Modern day white supremacists/neo-Nazis believe that only white Anglo-Saxon Protestant heterosexuals have been granted a soul by God. Everyone else they refer to as “mud people,” those without a soul and without meaning, value, or worth.

As hundreds of white nationalists lined the streets of Charlottesville, Virginia in 2017 to protest the removal of a statue of Confederate General Robert E. Lee from a downtown park, some waved Confederate and Nazi flags, brandished shields, and marched with burning torches. They shouted racist, antisemitic, and homophobic slurs repeating “JEWS WILL NOT REPLACE US!” At one point, they loudly chanted in unison: “FUCK YOU FAGGOTS!”

What these white, mostly male, presumably heterosexual protesters have in common is a belief in a “white ethno-state” according to Southern Poverty Law Center Research analyst Keegan Hankes. He referred to the so-called “alt-right” or far-right movement as a “grab bag of right-wing ideologies.”

“They believe that white people are being systematically replaced and that inheritance to their homeland is being taken away from them,” Hankes told NBC News. “There’s this belief that basically white people are being replaced faster than they can reproduce.”

While Hankes acknowledged that not all white nationalists are homophobic, he argued that the majority of right-wing extremists are “virulently anti-LGBT,” and that they reveal an anxiety and obsession about white birth rates, which are just barely keeping pace with those of racialized minorities.

Hankes asserts that many of these extremists may blame the birth rate disparity on the nationwide legalization of marriage for same-sex couples.

Politicians and most other residents of the United States alike, from every rung along the full political spectrum, generally agree on one issue: our immigration system is severely broken and needs fixing. Seemingly insurmountable gaps in political solutions to repair the system along with Congressional inaction to the point of blockage have brought the country to the point of crisis.

Though politicians and members of their constituencies argue immigration policy from seemingly infinite perspectives and sides, one point stands clear and definite: decisions as to who can enter this country and who can eventually gain citizenship status generally depends of issues of “race,” for U.S. immigration systems reflect and serve as the country’s official “racial” policies.

The murder of eleven Jewish congregants, and injury to six others, including four police officers at the Tree of Life Synagogue in Pittsburgh, and one woman at the Chabad Synagogue in Poway, California, in addition to a spike of 57% of reported antisemitic incidents in 2017 over the previous year, indicate that Jews and other marginalized groups remain at increased risk.

The murder of 19 primarily Latinx people and the wounding of dozens more at a shopping center in El Paso, Texas, the murder of six worshipers and wounding of four at a Sikh Temple in Oak Creek, Wisconsin, and the murder of nine black congregants at Emanuel AME Church all attest to the rising tide of white nationalist terrorism in the United States.

Donald Trump, this white supremacist terrorism Radicalizer-In-Chief, has built his political career on stoking white grievance and nativist supremacy.
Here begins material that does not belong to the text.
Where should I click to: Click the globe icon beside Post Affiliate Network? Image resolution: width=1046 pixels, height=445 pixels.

As such, though he did not pull the triggers on the firearms of mass carnage, he is complicitous in aiding and abetting these domestic terrorists.

The Unite the Right rally, Charlottesville, Virginia brought together white supremacists, members of the alt-right, neo-Confederates, neo-fascists, white nationalists, neo-Nazis, and far-right militias. They killed a counter-protester by plowing a car into the crowd.
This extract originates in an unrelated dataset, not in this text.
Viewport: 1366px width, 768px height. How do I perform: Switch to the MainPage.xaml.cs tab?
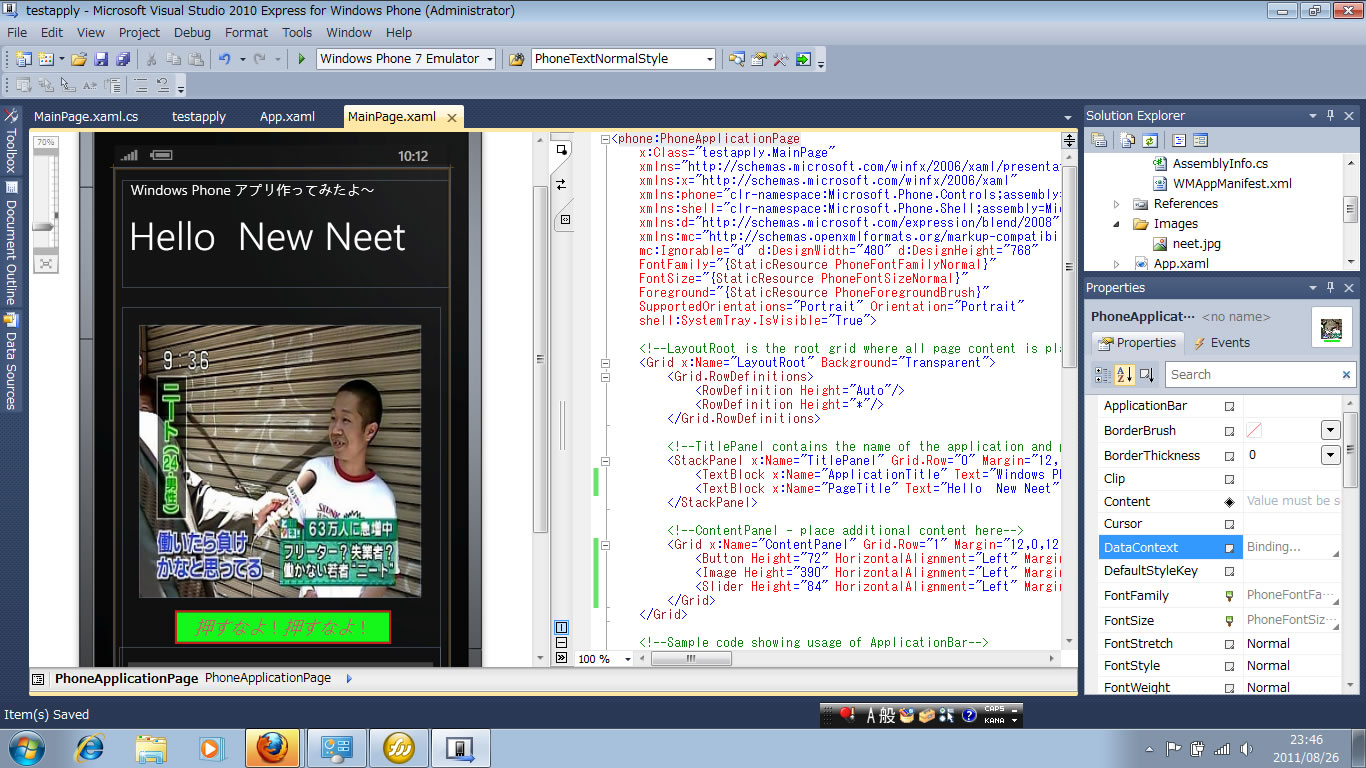coord(86,116)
“I think there is blame on both sides,” said Trump about the rally. “You had a group on one side that was bad. You had a group on the other side that was also very violent. Nobody wants to say that. I’ll say it right now.”

He criticized “alt-left” groups that he claimed were “very, very violent.” He later stated that “There were very fine people on both sides.”

Donald Trump, through his actions and through the bullhorn of his rhetoric, has moved the once right-wing political extremes front and center into the mainstream, and along the way, has empowered and enabled the haters to thrive.

We have come to a normalization of burying our dead as despots blare jingoist cries.